PAGE EXCERPT:
· · · · · · ·

I mounted the Sprinkler Shield on an Esquilo Air. The Esquilo Air allows me to easily connect to my WiFi network and gives me a cloud site where I can access my application remotely. Also, Esquilo provides all of the software libraries necessary to communicate with the Hunter control panel using its proprietary protocol. The Hunter protocol is a little limited but I can turn on zones for specific times, run a defined program, or stop a zone if it is running. This gives me the same functionality as the ROAM remote with the benefit of reliable and remote communication.
Software
To test the system out, I wired a SmartPort to my Hunter panel. The wires must be installed in red-white-blue order on the AC and REM terminals. I attached the SmartPort to the Sprinkler shield and the Esquilo Air lit up. I then connected the Esquilo Air to my WiFi network and brought up the IDE from my web browser. I used the following Squirrel code to test out the bus interface on my panel.

· · · · · · ·

TO BE DONE:
a) Answer these questions from the sprinkler controller text:
(i) What board was the Sprinkler Shield mounted on?
(ii) On which terminals must the SmartPort wires be installed, and in what color order?
(iii) Which remote does the setup match in functionality?
b) Carry on writing the sprinkler controller text, starting after its last sentence.
The entries after this text are separate material and have nothing to do with it.

· · · · · · ·

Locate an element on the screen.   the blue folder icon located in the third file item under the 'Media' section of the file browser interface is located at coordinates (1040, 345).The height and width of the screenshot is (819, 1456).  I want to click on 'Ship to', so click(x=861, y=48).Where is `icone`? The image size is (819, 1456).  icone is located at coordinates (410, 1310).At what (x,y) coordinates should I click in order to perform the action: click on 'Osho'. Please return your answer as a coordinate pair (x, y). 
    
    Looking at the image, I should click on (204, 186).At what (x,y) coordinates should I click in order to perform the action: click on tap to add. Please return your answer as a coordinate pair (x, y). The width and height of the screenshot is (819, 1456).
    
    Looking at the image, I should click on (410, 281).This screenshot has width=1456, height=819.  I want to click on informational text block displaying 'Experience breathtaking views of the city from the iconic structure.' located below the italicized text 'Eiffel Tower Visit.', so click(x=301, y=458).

· · · · · · ·

EXERCISE RESPONSES:
a)
(i) An Esquilo Air.
(ii) On the AC and REM terminals, in red-white-blue order.
(iii) The ROAM remote.

b)
// Include the Hunter class from the Esquilo library
dofile("sd:/lib/buses/hunter/hunter.nut");
// Instantiate the Hunter class on UART0
hunter <- Hunter(0);
// Start zone 1 for 2 minutes
hunter.start(1, 2);
The panel responded and turned on zone 1 for 2 minutes. I then changed the code to start a program.
hunter.program(1);
Again the panel responded and turned on program 1. Lastly, I tried to stop a zone and that worked as well.
hunter.stop();
User Interface
After verifying that the shield worked, it was time to move on and hook this up to a user interface. I decided to use a web-based interface using HTML and JavaScript since Esquilo Air has a built in web server and I can use any browser to access it. It also allows me to access the interface remotely with HTTPS via the Esquilo.io cloud site. To build the web interface, I used jQuery and bootstrap which makes it easy to develop a mobile friendly version. The interface is pretty simple but it does exactly what I need. I can turn zones on, start a program, or stop watering that is already in progress.
I used Esquilo RPC (ERPC) to communicate between the JavaScript in the browser and the Squirrel code on the Esquilo Air. This makes it easy to execute embedded functions on the Esquilo Air from my web interface. For example, in JavaScript I wrote the following code to call the stop() function on the Esquilo Air when the stop button is pressed.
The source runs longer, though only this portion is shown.